**DIRECTION 1**
From the records, reproduce verbatim the lines running from the line with "Task: Click the FakeWalk No Key button" to the line with "Looking at the screenshot, I should point(126,456).", including both of those lines.

**DOCUMENT EXCERPT**
=-=-=
Saturday 21 January 2017

Disability equality isn't always equal

This country (or in most cases, the world), is pathetic about disabilities and those who have them. I can only speak from my own experiences but I'm a mere drop in the ocean of those who basically get kicked in the teeth, even from services that are actually meant to help.

Case in point, my most recent experience which was the cause to write this post.

The parking on my street is a nightmare. It's so hit and miss, and no one cares. I've lived here for a year and a half and maybe half the time, I get parked on my own side of the street, and if I'm lucky (or it's well timed) I can park outside my own door. All the other times, I'm parked anywhere from on the other side of the road, to round the corner and down the hill. A lot of this is due to the fact my neighbours managed to all miss the parking portion of their driving lessons and forget any parking etiquette; they'll usually park as close to outside their own door as possible, ignoring where the other cars are parked. They sometimes block me in too. I should point out theres no markings on this road, which is probably one of the main causes for the shitty parking. But this bad parking means that people will often take up two spaces. And this isn't just a bad assumption of where others may park, they directly ignore where the cars are, refuse to line up and park bang slap in the middle of where two cars would comfortably fit. They're like those dickheads who park over two spaces in supermarkets cos they don't want their car dinged.

It might not seem much to you, but to me, when I'm tired, when I've been to the gym (which is considered essential exercise and physio, before you launch on me) or if there's anything in the car that needs bringing in, its a nightmare. It's just as bad if I'm leaving the house to go to the car. Especially in winter or any cold weather. If I'm going from a warm house to a freezing cold outside, it makes me cough so much I often can't start driving for several minutes. This obviously gets a lot worse when its added with trampling up and down hills to get to the car. I've sometimes actually been parked closer to John's parents house than my own, and they live a 5 minute walk away. I've often left my disabled badge on the dash to hopefully demo that I need the space, I figured it was easier than knocking on everyones door like some sort of Jehovahs Witness, and giving then a lengthy explanation on why I need to park there.

So I decided to apply for a disabled space marker. These aren't enforced; they're more like a polite request to say I need this space more than you. But I figured it was my best chance of actually being able to park near the door. This process takes 3 months and the form is fairly pathetic. They don't ask for any reasoning why parking is difficult or even ask to show proof of your blue badge (they do when you're approved, but I imagine asking to see it first may avoid any people trying to chance it?)
=-=-=
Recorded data
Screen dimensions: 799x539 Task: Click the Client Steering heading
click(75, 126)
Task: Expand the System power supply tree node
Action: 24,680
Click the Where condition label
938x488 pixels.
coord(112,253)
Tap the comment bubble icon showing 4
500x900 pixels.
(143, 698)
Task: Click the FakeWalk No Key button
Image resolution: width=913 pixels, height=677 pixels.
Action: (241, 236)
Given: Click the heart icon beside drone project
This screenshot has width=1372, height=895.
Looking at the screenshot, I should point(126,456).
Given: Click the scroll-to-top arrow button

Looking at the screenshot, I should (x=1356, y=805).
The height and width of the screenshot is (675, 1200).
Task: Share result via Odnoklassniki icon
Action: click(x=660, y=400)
=-=-=
**DIRECTION 2**
In the blog post on disability equality, how long does the process of applying for a disabled space marker take?

**RESPONSE 1**
Task: Click the FakeWalk No Key button
Image resolution: width=913 pixels, height=677 pixels.
Action: (241, 236)
Given: Click the heart icon beside drone project
This screenshot has width=1372, height=895.
Looking at the screenshot, I should point(126,456).

**RESPONSE 2**
The process takes 3 months.